La double page sur l’Inquisition pages 36-37 relève encore pour beaucoup de l’imaginaire ou du fantasme. On y voit des hommes et des femmes nus soumis à toutes sortes de tortures par d’inquiétants moines cagoulés, le tout dans une cave sinistre éclairée seulement par une cheminée aux flammes diaboliques. L’ensemble semble inspiré par le Musée de l’Inquisition et de la torture, une attraction privée assez douteuse que l’on peut visiter dans la Cité. Si l’Inquisition est condamnable, ses méthodes ne se réduisaient pas à la torture. Le texte de la page 35 le dit lui même : "la torture bien qu’autorisée (…) était visiblement peu employée". De plus les inquisiteurs ne procédaient pas eux-même aux tortures contrairement à ce que montre le dessin. Leur état d’homme d’Église leur interdisait en principe toute violence sur autrui. La même remarque peut être faite à propos de la scène de flagellation de la page 39 où l’on voit trois moines en train de fouetter un homme au milieu de la cathédrale.
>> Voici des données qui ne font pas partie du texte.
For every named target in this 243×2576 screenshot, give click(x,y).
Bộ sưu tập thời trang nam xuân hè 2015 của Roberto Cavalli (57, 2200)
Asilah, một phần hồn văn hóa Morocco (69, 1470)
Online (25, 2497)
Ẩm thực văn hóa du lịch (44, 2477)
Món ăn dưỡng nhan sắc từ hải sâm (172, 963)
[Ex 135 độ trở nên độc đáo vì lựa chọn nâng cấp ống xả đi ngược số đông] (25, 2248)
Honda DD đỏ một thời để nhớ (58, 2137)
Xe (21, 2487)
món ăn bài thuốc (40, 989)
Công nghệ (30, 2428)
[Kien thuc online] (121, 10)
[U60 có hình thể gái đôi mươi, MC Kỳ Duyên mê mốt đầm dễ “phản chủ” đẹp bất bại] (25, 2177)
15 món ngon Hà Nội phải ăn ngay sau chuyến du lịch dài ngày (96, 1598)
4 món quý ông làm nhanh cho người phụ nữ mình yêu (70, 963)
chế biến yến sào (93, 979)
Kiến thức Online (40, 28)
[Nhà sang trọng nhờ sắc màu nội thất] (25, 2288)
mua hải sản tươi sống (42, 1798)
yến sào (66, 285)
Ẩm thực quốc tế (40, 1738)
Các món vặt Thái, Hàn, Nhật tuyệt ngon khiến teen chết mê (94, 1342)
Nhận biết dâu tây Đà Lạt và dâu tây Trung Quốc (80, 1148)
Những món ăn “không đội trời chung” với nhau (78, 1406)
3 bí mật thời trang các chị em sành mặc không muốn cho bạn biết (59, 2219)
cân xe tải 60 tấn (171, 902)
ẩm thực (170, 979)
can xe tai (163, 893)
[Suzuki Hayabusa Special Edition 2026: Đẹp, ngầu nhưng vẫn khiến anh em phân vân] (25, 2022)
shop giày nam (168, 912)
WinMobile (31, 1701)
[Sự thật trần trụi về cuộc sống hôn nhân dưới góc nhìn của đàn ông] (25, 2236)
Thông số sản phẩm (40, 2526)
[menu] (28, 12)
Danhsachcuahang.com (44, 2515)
La flagellation est une pénitence que l’on s’affligeait en général soit même en repentance, et plutôt à la sortie de l’église qu’à l’intérieur.

On pourrait faire quantité d’autres remarques du même genre, notamment sur les costumes des personnages.
En résumé, c’est plus l’image mentale que les auteurs se font du Moyen Âge qui a guidé le dessin, qu’un souci de reconstitution historique. Pourtant, les sources documentaires sérieuses n’étaient pas difficile d’accès, notamment le livre "Carcassonne le temps des sièges", vendu au château comtal. Ce guide contient notamment des reconstitutions tout aussi belles et infiniments plus sérieuses, dues au talent de Jean-Claude Golvin. Mais les auteurs des Voyages de Jhen ne semblent pas en avoir profité. On a l’impression que les auteurs se sont surtout inspirés des dessins publiés par Violet-le-Duc dans ses Dictionnaires, sans aucun souci de cohérence.

Bien sûr, le respect de l’histoire et la cohérence ne sont pas des obligations dans une oeuvre de fiction, que ce soit en bande dessinée comme dans le roman ou le cinéma. On peut par exemple relever quantité d’anachronismes dans les Astérix et Obélix. Mais ceux-ci sont volontaires et contribuent à l’humour. On a une toute autre exigence de rigueur dans une bande dessinée qui se présente comme un documentaire historique, d’autant plus que les anachronismes et les erreurs sont involontaires et pas toujours faciles à repérer pour quelqu’un qui n’est pas un spécialiste. "Carcassonne" est donc un volume raté des voyages de Jhen. C’est d’autant plus dommage que les auteurs ne manquent pas de talent : les textes sont clairs et rigoureux, les dessins assez beaux. Il aurait suffi de s’entourer du conseil de quelques spécialistes de Carcassonne au Moyen Âge pour réussir.